Looking at these numbers alone, it's tempting to conclude Claude Code is the expensive tool. But the measurements also show the opposite. The numbers need careful reading.
On a real task, the totals reversed
Because the baseline is re-sent on every request, total usage is roughly baseline times request count. On a multi-step task, Claude Code — which finished in three requests by batching operations — used about 121,000 tokens, while OpenCode, split across nine, used about 132,000. On the cumulative total, they reversed. A tool that's light at startup can still run up the bill if it takes many small round trips.
"OpenCode paid its ~7k baseline nine times, Claude Code paid its ~33k three times, and the totals converged." — from the article
Re-running with the model switched to Claude Fable 5, the startup gap narrowed from about 4.7x to about 3.3x. Claude Code varies how much guidance it sends by model, so the ratio isn't fixed.
"The floor gap on Fable comes out at roughly 3.3x by payload against 4.7x on Sonnet. Still far hungrier, but the ratio is model-dependent." — from the article
To cut usage, start by auditing your configuration
A practical note follows. The takeaway from this study is to review your own configuration before switching tools. A bloated instruction file and too many MCP servers keep piling onto every single request. Dropping unused MCP servers and keeping the instruction file lean can cut tens of thousands of tokens per request.
Small behavioral quirks matter too. At the time of testing, Claude Code (version 2.1.207) didn't load an instruction file named AGENTS.md and only ingested it when named CLAUDE.md. Whether your carefully written instructions are being ignored over a filename is worth checking. For Claude's per-model pricing and how to pick between them, see our Claude model cost comparison, and for getting started with Claude overall, see our Claude AI guide.
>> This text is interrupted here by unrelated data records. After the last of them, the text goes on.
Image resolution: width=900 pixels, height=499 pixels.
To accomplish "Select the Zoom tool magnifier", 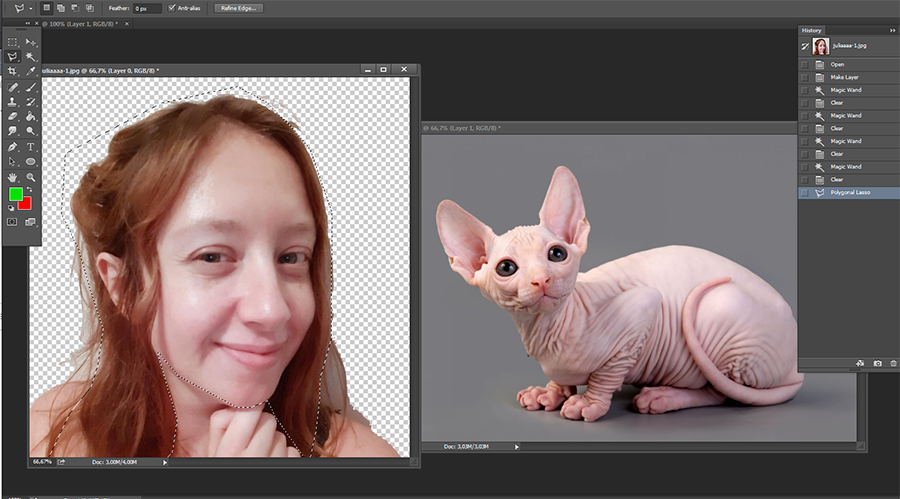I will click(x=31, y=176).
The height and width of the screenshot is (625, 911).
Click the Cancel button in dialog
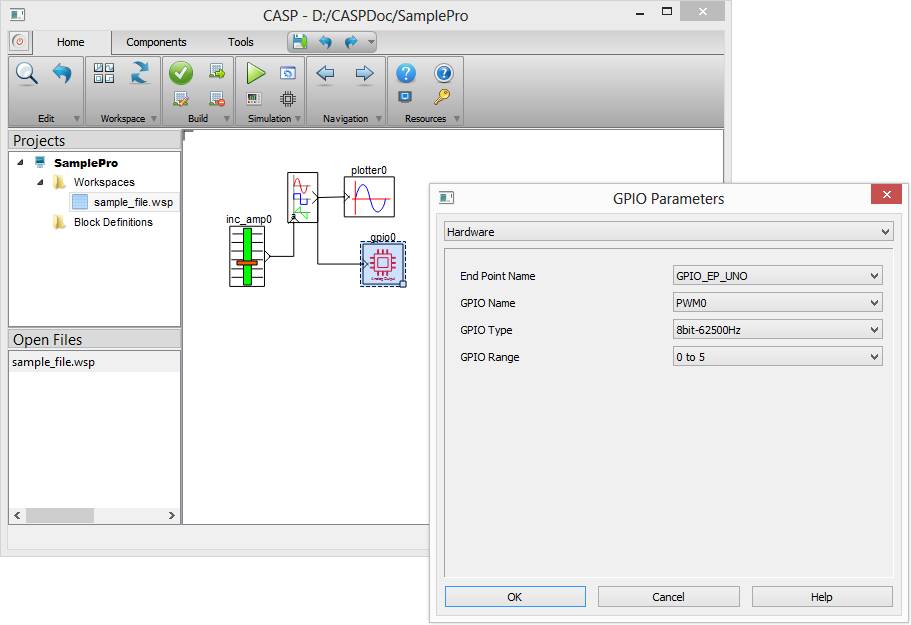click(x=668, y=597)
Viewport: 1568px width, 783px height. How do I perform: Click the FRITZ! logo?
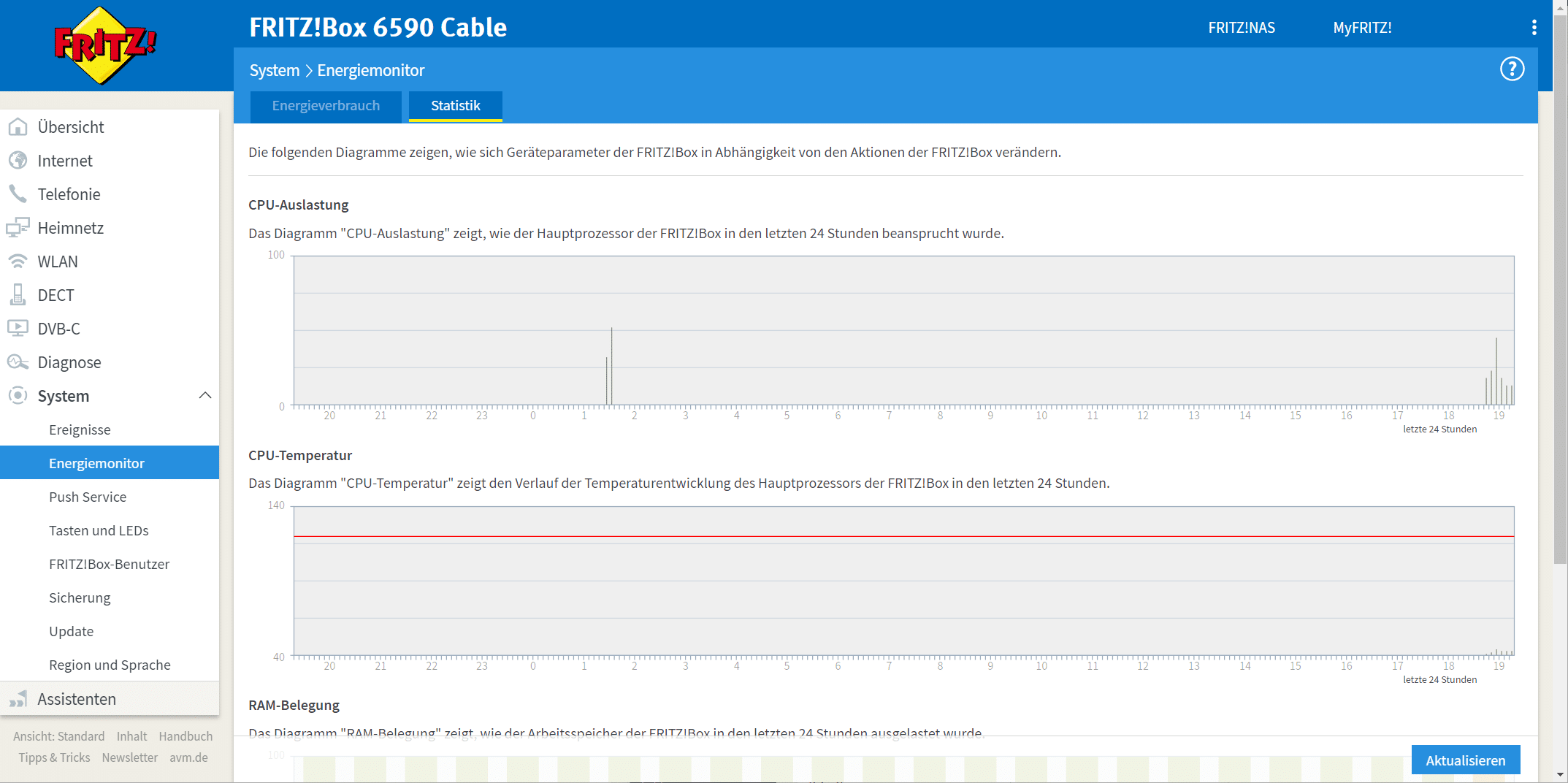tap(104, 45)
"Claude Code 2.1.207 ignored AGENTS.md entirely and only ingested the file when renamed CLAUDE.md, injecting it into the first user message." — from Part II. The multipliers
Conclusion: the heavy startup is real, but total cost is up to how you use it
Systima's measurements confirm, with numbers, that Claude Code sends about 33,000 tokens before processing a prompt and reaches the 75,000-token range in a real setup. At the same time, on an actual task the smaller request count let it come in below OpenCode — so the size of the startup cost alone doesn't settle which tool is cheaper. The thing to judge by is what your own configuration actually sends. Auditing your instruction file and MCP servers is the surest first step to cutting the bill.